Extrahierter Text ::
Das Magazin für engagierte Katholiken

Ausgabe: Mai-Juni 2022

Katholisch in Bayern und der Welt

Wie aus der Kirche ein Schwimmbad, und eine Kneipe wurden – und dann wieder eine Kirche.

Eine Erzählung über Wandel und Erneuerung

Genau an diesem Ort hier ist es passiert. Alles ist gegenwärtig. Die Beter. Die Trauernden, die Fröhlichen. Ihre Kraft, ihr Schmerz, ihre Freude, sie sind noch da. Wie in einem Blitzlicht ist es mir, als könnte ich alles Vergangene sehen: Die volle Kirche mit den nach Schul-Jahrgangsstufen gefüllten ersten Bänken, das ist Mitte der 70er Jahre. Die erste Jugendband mit E-Gitarre und Schlagzeug irgendwann nach dem Konzil. Die Verhärmten, die den Krieg noch in sich tragen – Frauen in meist dunkler Kleidung, mit Kopftuch wegen des Staubs auf den bis in die 60er Jahre hinein ungeteerten Straßen.

Fragen zum Material ::
1/ Zitieren Sie aus der Erzählung über die Kirche wortgetreu den Abschnitt von „Das Magazin für“ bis einschließlich „wieder eine Kirche.“.
2/ Warum trugen die Frauen in dunkler Kleidung laut der Erzählung über die Kirche ein Kopftuch?
3/ Führen Sie die Erzählung über die Kirche im Anschluss an ihren letzten Satz weiter.
Die anschließende Auflistung ist eigenständiges Material und gehört nicht zum Text.

Bereitgestelltes Material ::
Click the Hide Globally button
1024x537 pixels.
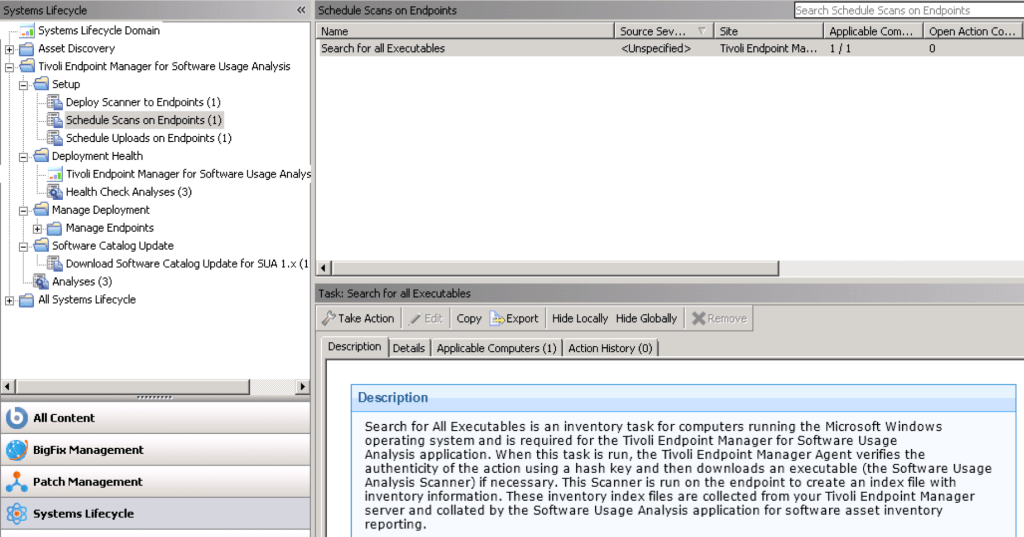(646, 319)
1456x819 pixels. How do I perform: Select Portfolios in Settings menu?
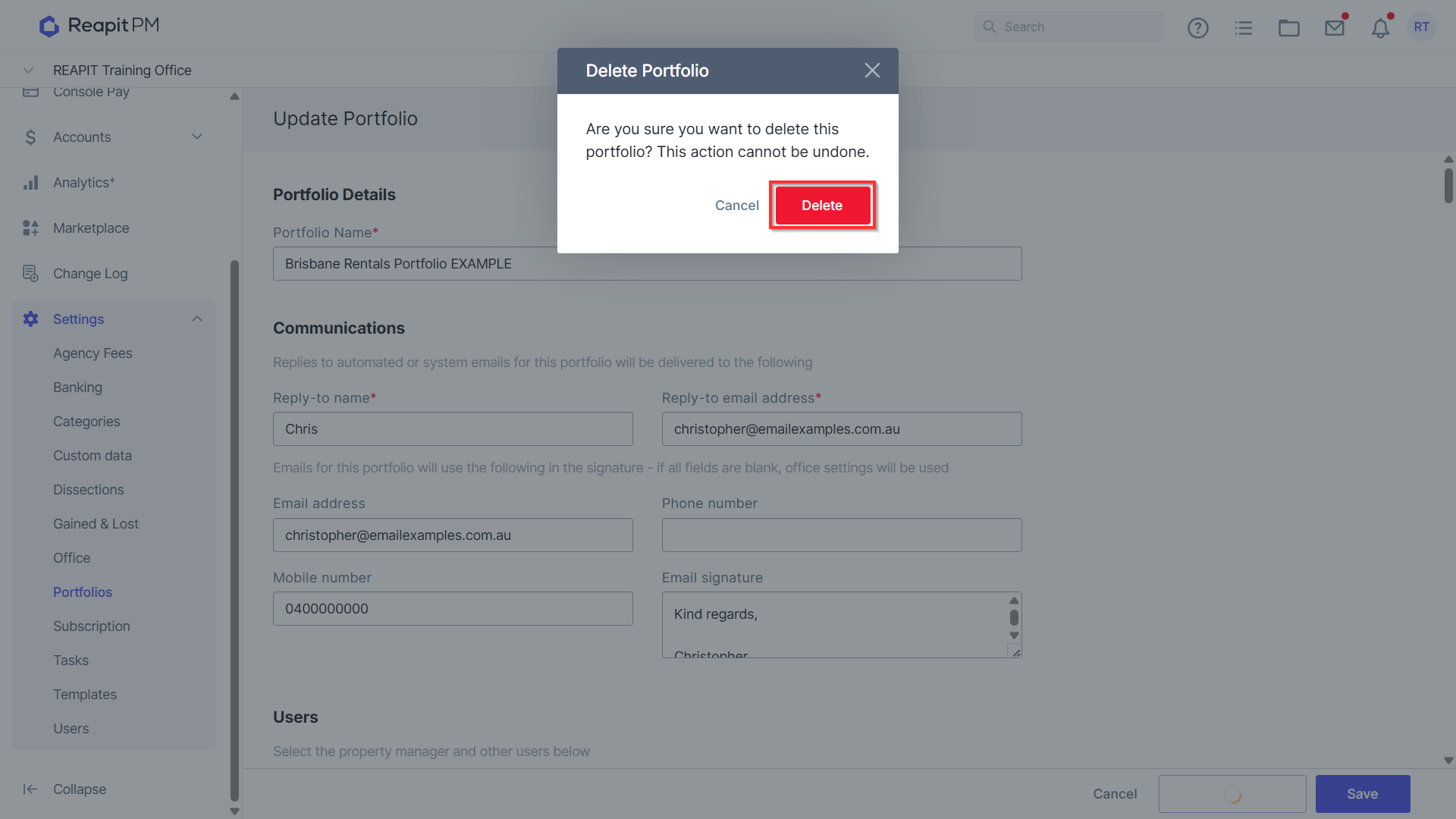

Antworten auf Aufgaben ::
1/
Das Magazin für engagierte Katholiken

Ausgabe: Mai-Juni 2022

Katholisch in Bayern und der Welt

Wie aus der Kirche ein Schwimmbad, und eine Kneipe wurden – und dann wieder eine Kirche.

2/ Sie trugen es wegen des Staubs auf den Straßen, die bis in die 60er Jahre hinein ungeteert waren.

3/
Ihr stilles Gebet, irgendwann in den 50er Jahren, blickgeschützt durch die breite Säule: vor dem bleichen, ziemlich realistischen, am Kreuz hängenden Christus-Leichnam; darunter die schmerzhaft mit einem Schwert durchbohrte Mutter. Die angezündeten Kerzen geben der Ecke die Atmosphäre einer kleinen Seitenkapelle. Sie trauern um die getöteten Söhne, den nicht mehr wieder gekommenen Ehemann. Von den vielen Vertriebenen aus dem Osten, die hier strandeten, tragen manche die Bilder der Strecke vor Gott, die erlebte Gewalt, die Kälte, geschwächt vom Hunger. Sie trauern, sie werfen Gott das Erlebte vor und erwarten gleichzeitig von ihm, ihren Schmerz zu heilen. Sie haben im Gebet immer dieselben Erlebnisse wieder und wieder im Kopf, in der Hoffnung, sie mögen enden. Wie ausgebetet diese Stelle hier ist.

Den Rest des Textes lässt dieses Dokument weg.